The Literature Book Nobody Could Read

It gets worse. One of the approved texts for Literature, The Lekki Headmaster, was printed in font size 10 with single line spacing – a visual nightmare in a country with erratic electricity and under-resourced schools. The message was loud and clear: JAMB either didn’t care or was more interested in cutting costs than supporting candidates. That a national exam body would sign off on such an inaccessible text raises serious concerns about standards, oversight, and empathy.

 

Then came the 6:30 a.m. reporting time, a directive so absurd it required contestants to risk their safety in a country plagued by insecurity, just to sit an exam. That JAMB would consider such a schedule in Nigeria’s current climate is not just insensitive; it is reckless.
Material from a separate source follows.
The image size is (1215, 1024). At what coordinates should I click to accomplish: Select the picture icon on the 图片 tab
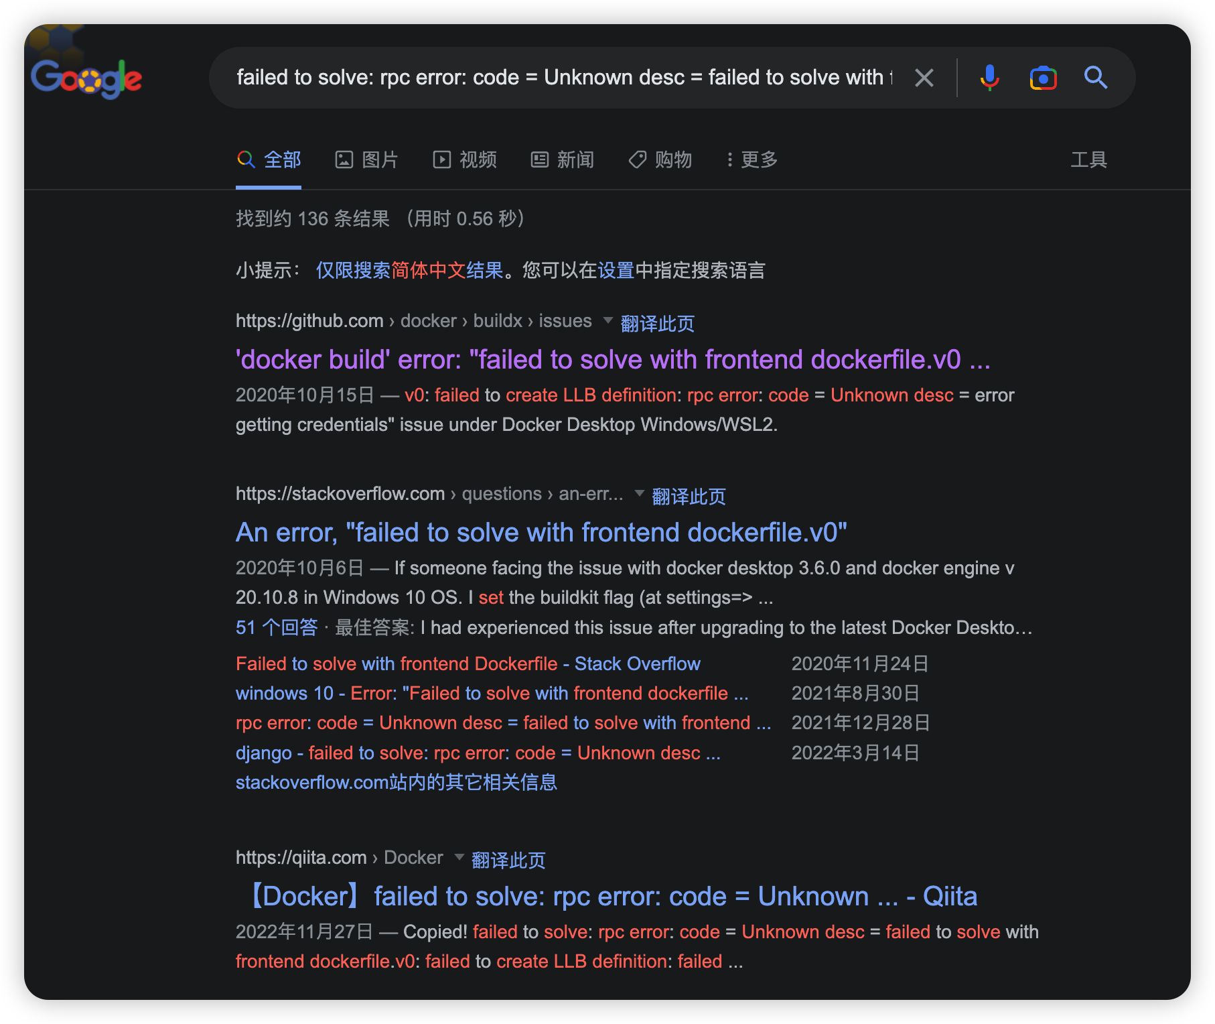click(x=344, y=159)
And when backlash followed, they denied the timing altogether, insulting the intelligence of a nation already battered by dysfunction. What lessons are these young minds supposed to learn from such dishonest bureaucracy?

 

Technical issues plagued the exam, yet there were no provisions for redress. If a system hung for 30 minutes, candidates were expected to shrug it off—no rescheduling, no compensation, nothing. The exam, it seemed, had become a cost-cutting sprint rather than a quality-driven assessment. JAMB wanted to finish quickly, to save money and reduce logistics, even if that meant sacrificing fairness, transparency, and integrity.

 

In a rare twist, JAMB Registrar Prof. Ishaq Oloyede finally acknowledged some failings on May 14. His admission of result analysis errors and announcement of a resit opportunity was a welcome, if belated, gesture. It showed a flicker of accountability sorely missing in Nigerian public service. But while Prof. Oloyede’s apology was commendable, it cannot undo the psychological trauma, reputational damage, and potential academic derailments caused by the fiasco.

 

The Bigger Picture: Systemic Rot

The Nigerian public sector’s recurring failure to prioritize the common good is at play here. What we see is not a one-off mistake but a system that has normalized dysfunction. JAMB’s leadership was content to ride out the storm with hollow talking points, until it couldn’t. That it took widespread outrage, legal threats, and national media attention to extract a confession and apology from the board is an indictment of the culture of public service in Nigeria.

 

This isn’t just about JAMB. It’s about the pervasive dysfunction in Nigeria’s public institutions, where narrow interests, poor ethics, and total disregard for public welfare reign supreme. From the judiciary to health care, from security to education, our systems are run like personal estates—opaque, arbitrary, and unaccountable. JAMB’s 2025 outing is a case study in how mediocrity has been institutionalized. It’s not just a failure of leadership—it’s a failure of ethics, empathy, and efficiency. Until public service becomes service in truth, and not merely a slogan, more such fiascos will continue to rob Nigerian youth of opportunity and dignity.

 

Let it be known: this crisis is not resolved by an apology and a resit offer. It is resolved when the very foundation of JAMB’s processes is re-evaluated, overhauled, and rebuilt with transparency, professionalism, and genuine regard for the Nigerian student Let the 2025 JAMB debacle be a warning. To JAMB, to public institutions, to policy makers: this is not sustainable. Nigerian students deserve better. The future of a country cannot rest in the hands of unaccountable bureaucrats who mistake rigidity for order and opacity for authority. This is a call to do better, because a generation is watching.